Em tempos de excesso de informação e escassez de empatia, algumas canções não pedem atenção — exigem escuta. “Elegia da Distonia Urbana”, novo trabalho de Eldevan, nasce como um desses raros registros artísticos que não se contentam em entreter: eles confrontam.
A música percorre episódios que o brasileiro reconhece de imediato, ainda que prefira esquecer. Crises financeiras que deixam rastros invisíveis, atos de violência banalizados, vidas interrompidas por futilidades e uma classe trabalhadora exausta, tentando sobreviver entre jornadas longas e promessas vazias.
A força da canção está na maneira como transforma o factual em simbólico. Não há nomes, datas ou manchetes explícitas — há sensações. O vazio após o colapso, o silêncio depois da agressão, o tempo suspenso entre a vida e a morte, e, por fim, o cansaço coletivo que ecoa nas ruas quentes do país.

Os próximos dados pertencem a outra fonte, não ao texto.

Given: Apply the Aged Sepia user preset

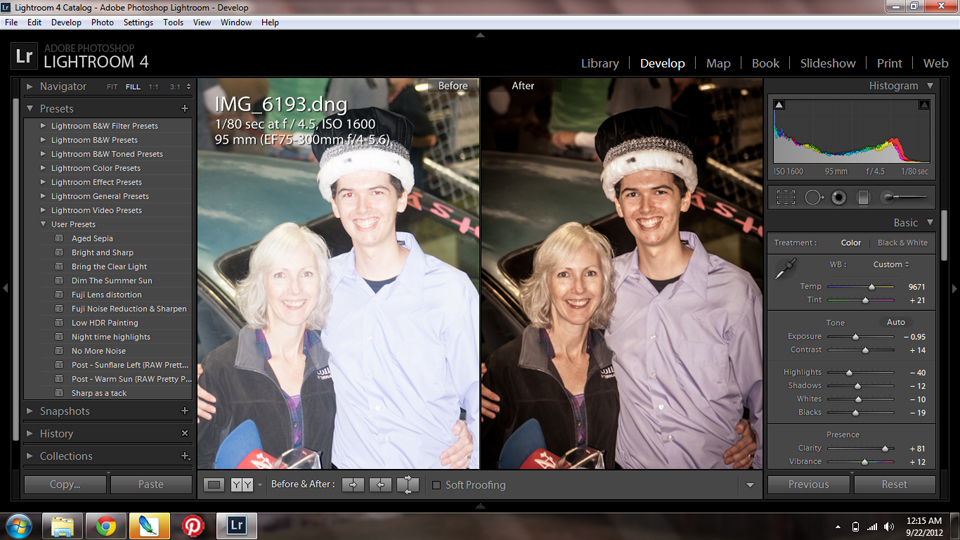Looking at the screenshot, I should tap(92, 239).
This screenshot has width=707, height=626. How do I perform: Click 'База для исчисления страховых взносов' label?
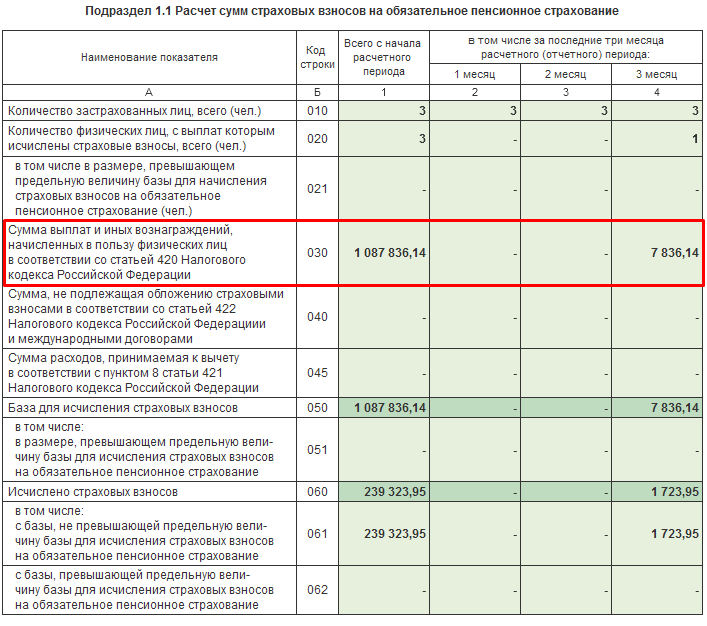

Musicalmente, Eldevan aposta na fusão entre Rock e Synthwave para criar um ambiente sonoro que dialoga com a frieza dos sistemas e o calor humano das ruas. O resultado é uma faixa densa, desconfortável e necessária.
“Elegia da Distonia Urbana” não oferece respostas fáceis. Ela existe para lembrar que, enquanto não ouvirmos os sinais, a cidade continuará desafinada — e nós com ela.